AWS Knowledge Series: DynamoDB — Part 1

Sanjay Dandekar
13 min readAug 31, 2020

DynamoDB is fully managed NoSQL database and one of the key components of modern server less design on AWS. It is highly scalable and has very low latency for both read / write operations. In this article we will look at the following topics related to DynamoDB and its usage.

  • Data modelling
  • Auto deletion of “expired” / “old” records from DB
  • Triggers

DynamoDB is most suitable for data which does not change often but is read multiple times i.e. write once (or may be few times) / read multiple times.

Data Modelling in DynamoDB

If you are coming from RDBMS background and are trying to figure out how to use DynamoDB for your use case, this is where you will struggle the most. So in order to explain the approach that one has to take while modelling using DynamoDB, remember the following things first:

  • Storage is cheap — What this means is that you can store the same data in multiple ways and it will not cost much.
  • Compute is expensive — In order to get the data you want if you have to make multiple DynamoDB calls — It will be expensive. So store it in a way that you can get to it without multiple round trips.

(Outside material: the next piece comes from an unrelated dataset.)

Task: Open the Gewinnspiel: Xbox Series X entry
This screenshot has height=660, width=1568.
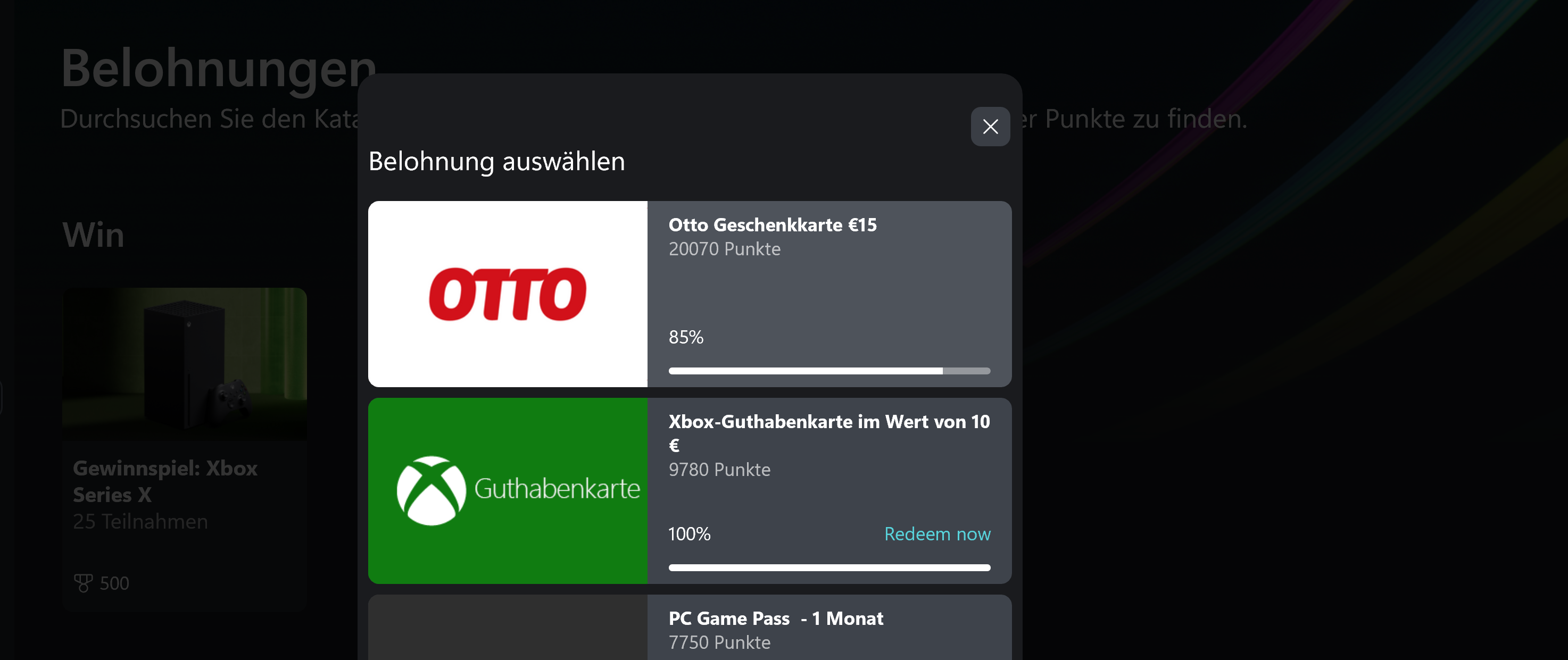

One important aspect that you have to keep in mind is you design the DynamoDB for the access patterns you expect to implement in your application. Unlike RDBMS where one can add / modify indexes on the fly — Once can not do that with DynamoDB. So the first step while designing DynamoDB model is to look at your use cases and your datasets and list out access patterns. Based on the access pattern you will design the DynamoDB schema and various indexes. If in future your use cases change or your access patterns change, you will have to re-create the DynamoDB model and migrate the data to newly designed schema. This is such a critical aspect — It is important that you spend most of your time thinking about all your access patterns.To understand the entire process, let us start with a simple RDBMS model shown below:

Based on the above model let us say that we have following access patterns for our use cases:

  • Fetch a single customer
  • Fetch a single product
  • Fetch a single order
  • Fetch all orders of a given customer
  • Fetch all products in a given order
  • Fetch all orders for a given product

Let us see how we can design a DynamoDb table that can store all of the data that is stored in the four tables above and provide a double digit millisecond latency for read / write of data even with millions of records in the table.

One table or four tables?

So the first question that arises is — how many tables should we have in DynamoDB. The answer lies in the following statement found in almost all AWS Youtube videos / developer documentation related to DynamoDB.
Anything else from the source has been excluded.